El que un reality de este tipo, tan de moda a principios de los 2000, vuelva a ser popular podría ser un signo de fatiga mental post pandemia, o una deprimente constatación de que no avanzamos. Pero creo que lo interesante que ha sucedido con Gran Hermano, no solo en Chile sino que en el mundo, es que si bien el encierro y sus dinámicas siguen parecidas a las de hace 20 años (es un formato original de Países Bajos, estrenado en 1999), la realidad sí es distinta.
Gran Hermano Chile tuvo a su primera concursante transgénero, Trini, quien compartió la historia de su transición con sus compañeros. No solo fue un momento emotivo dentro de la casa, también fuera. Semanas después dio paso al debate si eliminar a la participante era transfobia o solo parte del juego si su partida tenía que ver más con su personalidad que con su identidad. De hecho, diría que su semana de eliminación no fue tema el ser mujer trans; algo impensado hace tan solo unos años. Se avanza, supongo.
Aunque mucho de la popularidad del reality se mide en el confuso y poco confiable termómetro de las redes sociales, en otras latitudes han ocurrido situaciones en los encierros que han tenido repercusiones en la vida real. Hoy todos los participantes del mundo que se encierran en Gran Hermano deben dar su consentimiento antes de tener relaciones sexuales; desde un dedo para arriba directo a la cámara a algo más verbal sirve.
Este año hubo una condena judicial derivada del reality español; en el año 2017, la concursante Carlota Prado fue víctima de abuso sexual de quien era su pareja al interior de la casa, José María López. Las cámaras que todo lo filman capturaron el momento en que el hombre se aprovechó de Prado, que estaba intoxicada con alcohol, sin posibilidad alguna de consentir. Este año fue condenado a 15 meses de prisión y debe pagarle a su ex 6 mil euros como indemnización, además de tener orden de alejamiento por cuatro años.

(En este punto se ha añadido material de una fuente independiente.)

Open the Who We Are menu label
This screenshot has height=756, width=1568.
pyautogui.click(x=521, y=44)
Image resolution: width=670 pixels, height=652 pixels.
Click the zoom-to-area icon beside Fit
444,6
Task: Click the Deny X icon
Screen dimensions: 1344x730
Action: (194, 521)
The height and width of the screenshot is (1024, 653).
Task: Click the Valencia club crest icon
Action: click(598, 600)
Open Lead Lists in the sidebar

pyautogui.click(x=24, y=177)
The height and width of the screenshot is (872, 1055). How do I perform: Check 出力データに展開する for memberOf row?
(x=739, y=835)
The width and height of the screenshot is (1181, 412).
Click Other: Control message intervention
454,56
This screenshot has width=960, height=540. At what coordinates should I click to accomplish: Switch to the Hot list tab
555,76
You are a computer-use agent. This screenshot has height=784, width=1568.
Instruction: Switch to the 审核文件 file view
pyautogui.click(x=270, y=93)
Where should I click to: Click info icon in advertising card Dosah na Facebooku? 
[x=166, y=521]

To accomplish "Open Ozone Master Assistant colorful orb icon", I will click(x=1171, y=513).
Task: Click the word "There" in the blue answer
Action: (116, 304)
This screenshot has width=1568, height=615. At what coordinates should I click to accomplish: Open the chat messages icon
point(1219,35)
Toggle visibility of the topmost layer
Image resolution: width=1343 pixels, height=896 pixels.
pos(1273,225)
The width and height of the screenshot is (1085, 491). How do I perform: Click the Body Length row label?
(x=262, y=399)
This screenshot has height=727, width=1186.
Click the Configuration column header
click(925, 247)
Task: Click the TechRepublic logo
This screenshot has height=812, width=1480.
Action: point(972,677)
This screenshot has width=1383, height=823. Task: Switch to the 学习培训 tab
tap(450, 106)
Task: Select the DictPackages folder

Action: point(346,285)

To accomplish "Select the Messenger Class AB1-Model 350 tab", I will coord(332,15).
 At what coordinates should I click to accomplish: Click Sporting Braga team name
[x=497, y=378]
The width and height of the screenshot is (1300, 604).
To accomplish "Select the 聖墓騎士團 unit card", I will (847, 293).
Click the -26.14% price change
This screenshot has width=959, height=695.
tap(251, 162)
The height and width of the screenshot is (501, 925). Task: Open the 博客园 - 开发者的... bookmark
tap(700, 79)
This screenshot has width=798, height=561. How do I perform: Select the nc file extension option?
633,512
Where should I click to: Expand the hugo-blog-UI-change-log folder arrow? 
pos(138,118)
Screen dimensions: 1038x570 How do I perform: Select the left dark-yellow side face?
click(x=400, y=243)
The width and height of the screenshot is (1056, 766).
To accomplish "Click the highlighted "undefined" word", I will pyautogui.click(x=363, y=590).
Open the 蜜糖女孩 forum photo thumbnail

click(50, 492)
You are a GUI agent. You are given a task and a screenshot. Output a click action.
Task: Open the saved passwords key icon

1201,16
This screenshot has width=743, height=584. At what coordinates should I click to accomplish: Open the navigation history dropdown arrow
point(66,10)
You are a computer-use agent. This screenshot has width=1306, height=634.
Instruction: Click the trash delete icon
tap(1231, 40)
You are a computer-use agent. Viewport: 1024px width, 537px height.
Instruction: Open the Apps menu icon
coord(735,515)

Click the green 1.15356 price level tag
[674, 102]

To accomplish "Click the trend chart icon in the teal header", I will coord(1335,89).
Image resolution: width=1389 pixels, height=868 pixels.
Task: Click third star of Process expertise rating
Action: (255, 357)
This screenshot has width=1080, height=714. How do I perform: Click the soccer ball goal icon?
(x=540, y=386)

¿Habría pasado algo así antes de que el nuevo feminismo se tomara el mundo?
Difícil. Otros casos de acoso de distinta índole han sido denunciados en las versiones recientes del reality en Brasil y en Argentina, algunas han llevado a la expulsión de participantes. En Chile, además del impasse Lucas-Pincoya, hubo gran revuelo en redes ante actitudes de acoso entre Fran y Lucas, siendo ella la perseguidora de él, con cerca de dos mil denuncias al CNTV en su momento. Entonces quizás podemos sacar lo positivo de lo negativo: si los reality son una versión exacerbada del mundo, seguiremos viendo en ellos discriminaciones por género, acosos, abusos verbales, bullying y tantos comportamientos humanos más que son parte de la vida. Como también romances, y amistades, alianzas y guerras.
Pero aquí y en todas partes, pareciera que ya no estamos dispuestos a tolerar ciertas actitudes. Es cosa de hacer memoria a los años 2000, y recordar acosos y bullying y comentarios discriminatorios y peleas épicas en distintos encierros, que eran vistas como entretención y sin condena. Los castigos dependerán de la producción de cada país, de la cultura local, incluso de sus juzgados eventualmente. Pero ahí está: en el fango que a veces es la telerealidad, un efecto pecera que hace que nos miremos, reconozcamos, y que levantemos la voz de alarma cuando no nos gusta lo que vemos.
Isabel Plant, periodista, editora y cocreadora de Mujeres Bacanas.